Une série d’enquêtes publiées ces derniers jours dévoile les pratiques abusives de nombreux « agents » ou managers opérant sur la plateforme OnlyFans, un site dominé par les contenus pornographiques. Selon les témoignages recueillis, ces intermédiaires, souvent des hommes, contrôlent les créatrices, les menacent et leur prennent la moitié de leurs revenus, remettant en cause le discours d’autonomisation mis en avant par la société.

Les investigations conjointes d’un quotidien britannique et d’une chaîne de télévision publique ont mis au jour l’existence d’agences masculines qui recherchent activement des jeunes femmes, les convainquent de tourner des vidéos à caractère sexuel et leur imposent un partage des bénéfices très déséquilibré. En plus de la commission de 20 % prélevée par OnlyFans elle-même, ces managers prennent jusqu’à 50 % de ce que gagnent les créatrices. Plusieurs dizaines de femmes ont décrit des pressions pour rendre leurs contenus toujours plus explicites, ainsi qu’un marché noir où des contrats liant des performeuses sont revendus entre gestionnaires.

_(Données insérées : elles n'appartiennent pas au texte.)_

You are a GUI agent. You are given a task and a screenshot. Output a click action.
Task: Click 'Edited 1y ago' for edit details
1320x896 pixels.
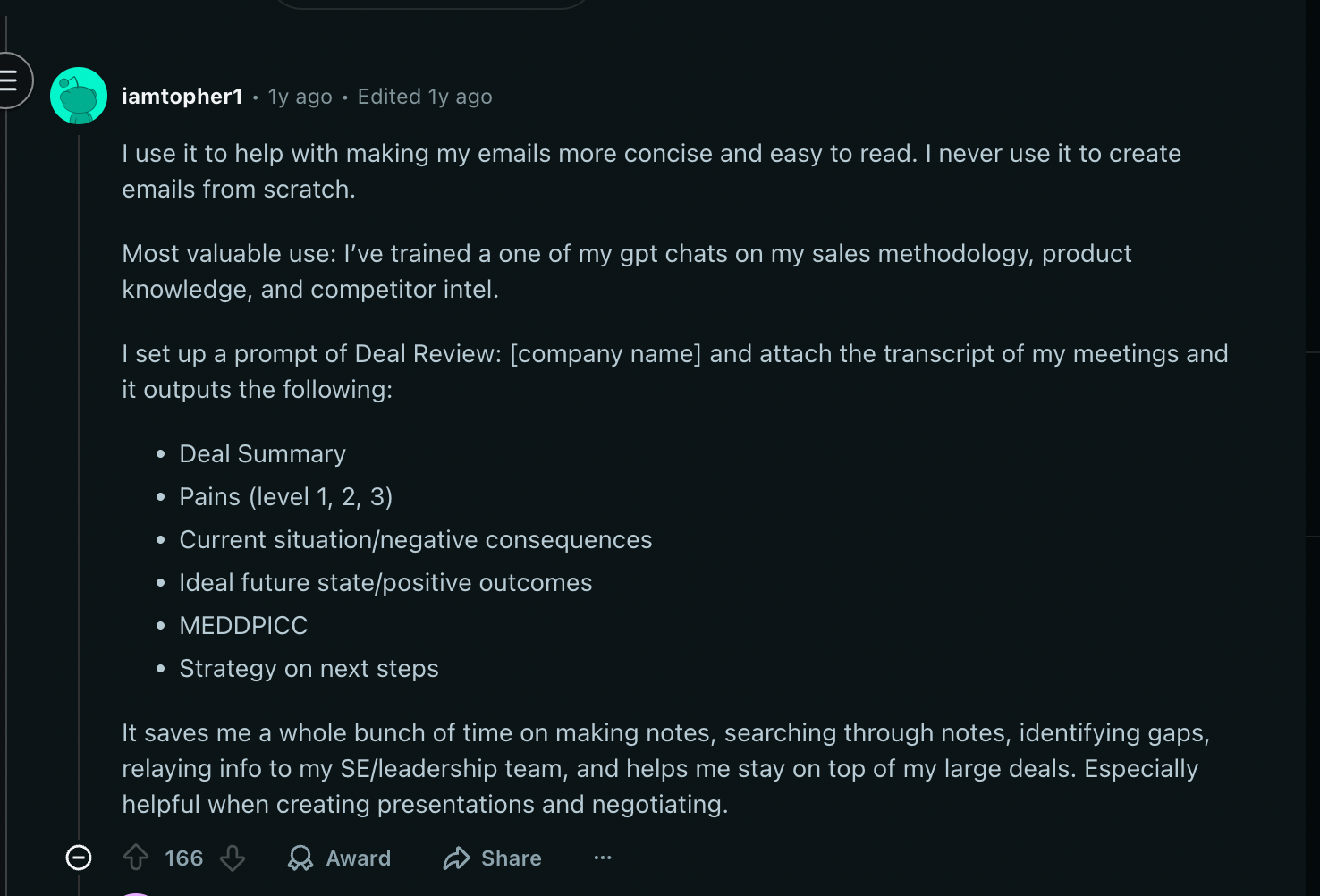[x=425, y=96]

L’un des exemples les plus frappants est celui de Markuss Hussle, un homme qui se présente comme un formateur en ligne. Dans une vidéo, il apparaît assis à côté de sa Lamborghini argentée, promettant à ses « étudiants » de leur apprendre à gagner de l’argent. Il alterne conseils financiers et images d’un week-end de ski à Courchevel, dans les Alpes françaises, avec jets privés, hélicoptères et une compagne en manteau de fourrure. Il affirme que ce séjour a coûté 100 000 dollars (environ 75 000 livres sterling). Il exhibe ses montres et sa piscine, explique que sa mère a travaillé comme femme de ménage sur trois emplois jusqu’à ce qu’il puisse « la mettre à la retraite » en lui achetant une maison au bord de mer. Derrière ce faste, ses présentations mêlent graphiques de performance et termes de gestion de comptes, d’optimisation et de triplement des profits. Le discours donne l’impression qu’il s’agit de trading ou de cryptomonnaies, mais le sujet est bien la gestion de comptes OnlyFans.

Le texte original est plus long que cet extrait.